7. From what kind of house had the mustard seed to be taken?
  1. A rich house
  2. A house with no children
  3. A house where no one had lost a loved one
  4. The Buddha's own house
Answer: (C) From a house where no one had lost a child, husband, parent or friend.
8. What was the common reply at every house?
  1. "We have no seed."
  2. "The living are few, but the dead are many."
  3. "Go to the Buddha."
  4. "Your son will live."
Answer: (B) Every house had lost someone — "the living are few, but the dead are many."
9. What did Kisa Gotami finally realize?
  1. That mustard seed is rare
  2. That death is common to all and she was selfish in her grief
  3. That the Buddha could not help
  4. That her son was still alive
Answer: (B) She realized death comes to every home and that she had been selfish in her grief.
10. According to the Buddha, how can one obtain peace of mind?
  1. By weeping and grieving
  2. By offering prayers
  3. By overcoming sorrow and accepting the nature of the world
  4. By avoiding all attachments forever
Answer: (C) "Not from weeping nor from grieving" — peace comes from overcoming sorrow and accepting that all must die.
Previous-year & important questions
Q1. How did the sights of suffering transform Prince Siddhartha into the Buddha? (CBSE, 5 marks)
Outline: sheltered palace life → first journey outside → four sights (sick man, old man, corpse, monk) → deep shock at suffering and death → renunciation at twenty-five → seven years' wandering → meditation under the Bodhi tree → enlightenment → becomes the Buddha and preaches at Benares.
Q2. "The world is afflicted with death and decay, therefore the wise do not grieve." Discuss the Buddha's teaching on death with reference to Kisa Gotami. (CBSE, 6 marks)
Outline: death is universal and unavoidable; weeping cannot bring back the dead; Kisa Gotami's mustard-seed search proves every home has lost someone; she moves from selfish grief to acceptance; the wise gain peace by understanding life's nature.
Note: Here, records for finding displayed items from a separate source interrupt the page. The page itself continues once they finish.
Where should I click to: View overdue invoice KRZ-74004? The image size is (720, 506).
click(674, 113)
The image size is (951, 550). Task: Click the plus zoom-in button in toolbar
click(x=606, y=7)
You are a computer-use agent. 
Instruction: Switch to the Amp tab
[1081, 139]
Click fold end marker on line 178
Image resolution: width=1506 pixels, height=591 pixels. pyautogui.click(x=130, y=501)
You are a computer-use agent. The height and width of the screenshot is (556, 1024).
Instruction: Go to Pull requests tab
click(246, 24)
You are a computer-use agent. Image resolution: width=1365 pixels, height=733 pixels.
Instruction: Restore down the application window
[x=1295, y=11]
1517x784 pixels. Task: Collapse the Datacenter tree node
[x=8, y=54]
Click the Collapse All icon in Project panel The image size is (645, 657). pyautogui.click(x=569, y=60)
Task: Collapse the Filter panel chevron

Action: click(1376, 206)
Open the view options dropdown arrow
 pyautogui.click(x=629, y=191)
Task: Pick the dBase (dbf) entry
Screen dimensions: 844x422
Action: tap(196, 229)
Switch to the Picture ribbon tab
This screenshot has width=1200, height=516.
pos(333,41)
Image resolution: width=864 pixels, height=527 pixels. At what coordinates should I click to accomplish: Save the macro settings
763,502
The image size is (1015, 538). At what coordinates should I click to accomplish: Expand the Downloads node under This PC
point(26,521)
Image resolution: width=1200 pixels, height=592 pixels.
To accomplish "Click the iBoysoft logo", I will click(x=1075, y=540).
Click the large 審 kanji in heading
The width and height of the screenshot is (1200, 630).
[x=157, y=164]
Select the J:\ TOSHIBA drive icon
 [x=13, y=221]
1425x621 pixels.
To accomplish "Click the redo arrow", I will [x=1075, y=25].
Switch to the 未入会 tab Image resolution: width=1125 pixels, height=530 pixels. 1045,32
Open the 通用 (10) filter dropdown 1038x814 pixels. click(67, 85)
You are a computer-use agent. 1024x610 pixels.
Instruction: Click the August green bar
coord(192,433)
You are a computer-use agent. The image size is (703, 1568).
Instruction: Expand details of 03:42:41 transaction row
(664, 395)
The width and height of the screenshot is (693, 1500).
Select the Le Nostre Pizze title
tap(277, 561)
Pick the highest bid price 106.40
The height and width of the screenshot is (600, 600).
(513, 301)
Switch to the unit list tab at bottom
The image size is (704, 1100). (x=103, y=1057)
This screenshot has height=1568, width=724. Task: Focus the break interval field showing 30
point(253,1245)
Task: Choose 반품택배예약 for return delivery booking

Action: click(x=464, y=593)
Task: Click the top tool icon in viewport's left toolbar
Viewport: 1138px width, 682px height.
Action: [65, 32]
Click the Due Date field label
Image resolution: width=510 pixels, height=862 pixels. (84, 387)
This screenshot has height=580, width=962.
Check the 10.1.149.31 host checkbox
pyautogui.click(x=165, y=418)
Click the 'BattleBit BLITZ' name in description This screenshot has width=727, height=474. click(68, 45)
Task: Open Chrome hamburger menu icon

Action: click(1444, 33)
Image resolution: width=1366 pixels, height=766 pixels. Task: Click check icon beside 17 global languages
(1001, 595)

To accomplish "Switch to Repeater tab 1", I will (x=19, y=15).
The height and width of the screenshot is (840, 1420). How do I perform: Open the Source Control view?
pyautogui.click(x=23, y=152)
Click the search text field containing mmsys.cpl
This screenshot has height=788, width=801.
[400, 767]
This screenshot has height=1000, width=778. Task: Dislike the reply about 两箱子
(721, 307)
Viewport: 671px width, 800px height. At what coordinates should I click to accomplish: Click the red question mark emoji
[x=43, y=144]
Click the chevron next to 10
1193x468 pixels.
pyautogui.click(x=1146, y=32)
Q3. Compare and contrast the wisdom of the Buddha with the grief of Kisa Gotami. (CBSE, 5 marks)
Outline: Buddha — calm, wise, compassionate, accepts death, teaches by guiding; Kisa Gotami — at first blinded by sorrow, selfish in grief, desperate; by the end she learns acceptance and inner peace, becoming wiser like the Buddha himself.
Q4. Why is the mustard-seed parable an effective way of teaching the truth about death? (CBSE, 3 marks)
Outline: the seemingly easy task leads Kisa Gotami to discover the truth herself; experiencing that no house is free of death teaches more deeply than direct words; gentle, compassionate, unforgettable.
Q5. What message does "The Sermon at Benares" give to today's reader? (CBSE, 5 marks)
Outline: accept death and loss as natural; endless grief harms only ourselves; suffering is shared by all humanity; cultivate compassion, wisdom and calm; peace comes from understanding, not from weeping.